PROBLEM STATEMENT: Please reword the passage on university sports funding, starting with "I am of course" and going on through "such a system.", so that "naive" becomes "unrealistic".
==== SELECTED EXTRACT
I am of course not naive in believing that the
resources are immediately available to bring the facilities at
all UK universities up to the level found in the USA. However,
I should like there to be some careful investment in a number
of universities across the country that would at least begin to
develop such a system.
Please note that it is important that any investment
is made in at least 10 universities which should include both
old and new universities and university colleges. One of the strengths
of the US university sports programme is its availability across
all academic levels and also the intense inter-university competitions.
Those competitions hardened my competitive edge and undoubtedly
helped me and other members of the Montreal Olympics team, who
had also been studying in the USA.
The US university sports programmes benefit
from substantial investment in coaching and in sports science
and there is a substantial sports bursary programme at nearly
all universities in the USA. While it may be possible to find
the capital investment to build the 50m swimming pools needed
to support a US-style system, it is less likely that there will
be the annual support for coaching or sports bursaries.
========
==== GIVEN INFORMATION
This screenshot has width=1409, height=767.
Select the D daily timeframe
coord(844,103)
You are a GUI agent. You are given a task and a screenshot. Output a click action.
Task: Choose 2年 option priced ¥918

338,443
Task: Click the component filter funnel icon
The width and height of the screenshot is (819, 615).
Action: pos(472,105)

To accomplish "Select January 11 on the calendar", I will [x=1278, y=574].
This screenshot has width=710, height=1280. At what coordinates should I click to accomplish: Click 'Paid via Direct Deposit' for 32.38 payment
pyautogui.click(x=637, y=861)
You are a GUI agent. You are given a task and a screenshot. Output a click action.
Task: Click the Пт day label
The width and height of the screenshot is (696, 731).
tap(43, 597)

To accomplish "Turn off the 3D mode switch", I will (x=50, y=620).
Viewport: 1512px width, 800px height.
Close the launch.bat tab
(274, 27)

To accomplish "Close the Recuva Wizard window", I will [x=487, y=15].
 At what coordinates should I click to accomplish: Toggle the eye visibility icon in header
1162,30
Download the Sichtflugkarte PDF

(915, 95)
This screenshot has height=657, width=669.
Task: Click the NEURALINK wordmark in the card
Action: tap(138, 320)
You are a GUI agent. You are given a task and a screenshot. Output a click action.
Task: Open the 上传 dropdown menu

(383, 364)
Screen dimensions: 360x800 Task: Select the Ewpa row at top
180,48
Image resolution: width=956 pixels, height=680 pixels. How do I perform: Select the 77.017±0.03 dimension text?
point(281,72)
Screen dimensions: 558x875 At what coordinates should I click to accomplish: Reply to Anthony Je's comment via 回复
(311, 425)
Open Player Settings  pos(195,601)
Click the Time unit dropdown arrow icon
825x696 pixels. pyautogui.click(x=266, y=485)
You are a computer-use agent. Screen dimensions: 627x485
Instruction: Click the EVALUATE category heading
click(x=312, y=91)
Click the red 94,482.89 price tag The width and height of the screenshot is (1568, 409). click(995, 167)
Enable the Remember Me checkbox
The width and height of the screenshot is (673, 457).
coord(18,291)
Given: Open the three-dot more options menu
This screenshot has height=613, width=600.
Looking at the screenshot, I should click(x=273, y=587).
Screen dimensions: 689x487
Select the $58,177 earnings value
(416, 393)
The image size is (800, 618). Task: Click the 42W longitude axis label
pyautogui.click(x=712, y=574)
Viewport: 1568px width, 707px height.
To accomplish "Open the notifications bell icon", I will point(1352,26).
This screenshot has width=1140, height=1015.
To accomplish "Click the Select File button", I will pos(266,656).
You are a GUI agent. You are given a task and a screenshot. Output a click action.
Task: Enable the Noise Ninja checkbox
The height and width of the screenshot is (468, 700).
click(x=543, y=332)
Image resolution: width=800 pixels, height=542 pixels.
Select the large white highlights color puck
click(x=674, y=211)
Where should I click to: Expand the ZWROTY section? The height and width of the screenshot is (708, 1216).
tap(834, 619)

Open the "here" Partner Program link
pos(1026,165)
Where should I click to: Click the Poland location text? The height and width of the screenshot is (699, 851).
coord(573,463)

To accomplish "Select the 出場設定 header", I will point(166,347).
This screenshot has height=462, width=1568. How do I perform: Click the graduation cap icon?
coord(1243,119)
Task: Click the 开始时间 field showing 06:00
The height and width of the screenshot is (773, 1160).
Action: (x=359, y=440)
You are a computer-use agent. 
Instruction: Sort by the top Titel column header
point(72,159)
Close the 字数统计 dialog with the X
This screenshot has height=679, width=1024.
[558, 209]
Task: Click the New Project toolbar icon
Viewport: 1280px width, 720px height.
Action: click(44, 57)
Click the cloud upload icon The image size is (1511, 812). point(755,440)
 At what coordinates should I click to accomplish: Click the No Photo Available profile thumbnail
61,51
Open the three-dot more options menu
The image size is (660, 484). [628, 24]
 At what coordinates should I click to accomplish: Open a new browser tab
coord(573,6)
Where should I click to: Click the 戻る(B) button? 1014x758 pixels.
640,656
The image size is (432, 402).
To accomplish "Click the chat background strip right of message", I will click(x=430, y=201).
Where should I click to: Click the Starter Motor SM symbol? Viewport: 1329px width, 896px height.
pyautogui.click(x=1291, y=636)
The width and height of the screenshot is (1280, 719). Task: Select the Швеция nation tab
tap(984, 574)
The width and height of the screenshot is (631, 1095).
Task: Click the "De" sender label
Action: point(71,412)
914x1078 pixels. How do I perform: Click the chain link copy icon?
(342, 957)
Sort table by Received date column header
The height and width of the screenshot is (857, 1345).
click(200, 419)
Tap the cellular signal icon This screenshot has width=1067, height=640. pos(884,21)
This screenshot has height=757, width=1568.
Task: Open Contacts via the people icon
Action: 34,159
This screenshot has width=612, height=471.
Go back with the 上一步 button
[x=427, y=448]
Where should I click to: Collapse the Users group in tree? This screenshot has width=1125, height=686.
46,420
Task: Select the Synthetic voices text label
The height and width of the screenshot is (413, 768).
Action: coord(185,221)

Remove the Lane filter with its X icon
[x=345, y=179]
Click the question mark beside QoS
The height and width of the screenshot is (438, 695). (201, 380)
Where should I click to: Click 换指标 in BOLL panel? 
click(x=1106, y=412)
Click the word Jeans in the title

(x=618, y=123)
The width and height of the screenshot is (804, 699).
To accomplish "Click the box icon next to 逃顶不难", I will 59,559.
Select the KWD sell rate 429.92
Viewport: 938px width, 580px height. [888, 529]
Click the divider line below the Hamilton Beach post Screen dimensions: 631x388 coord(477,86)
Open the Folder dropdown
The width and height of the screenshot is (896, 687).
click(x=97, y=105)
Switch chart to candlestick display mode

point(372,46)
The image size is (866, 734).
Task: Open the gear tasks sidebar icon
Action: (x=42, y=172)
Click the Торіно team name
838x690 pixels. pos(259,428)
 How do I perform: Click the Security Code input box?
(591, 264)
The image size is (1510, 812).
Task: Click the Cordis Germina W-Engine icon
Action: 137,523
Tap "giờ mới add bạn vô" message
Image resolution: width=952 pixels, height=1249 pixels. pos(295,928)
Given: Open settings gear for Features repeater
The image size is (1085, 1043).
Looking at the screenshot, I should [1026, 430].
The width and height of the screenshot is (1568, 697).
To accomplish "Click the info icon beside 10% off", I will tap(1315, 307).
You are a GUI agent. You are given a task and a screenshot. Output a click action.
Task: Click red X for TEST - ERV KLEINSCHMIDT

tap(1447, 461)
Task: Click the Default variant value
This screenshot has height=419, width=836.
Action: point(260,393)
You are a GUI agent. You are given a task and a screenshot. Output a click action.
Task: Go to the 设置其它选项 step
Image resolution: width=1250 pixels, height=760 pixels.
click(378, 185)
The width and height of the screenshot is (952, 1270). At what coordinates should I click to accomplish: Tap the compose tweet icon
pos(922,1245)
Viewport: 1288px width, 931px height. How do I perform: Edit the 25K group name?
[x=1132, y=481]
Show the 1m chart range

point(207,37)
========
EXERCISE RESPONSE:
I am of course not unrealistic in believing that the
resources are immediately available to bring the facilities at
all UK universities up to the level found in the USA. However,
I should like there to be some careful investment in a number
of universities across the country that would at least begin to
develop such a system.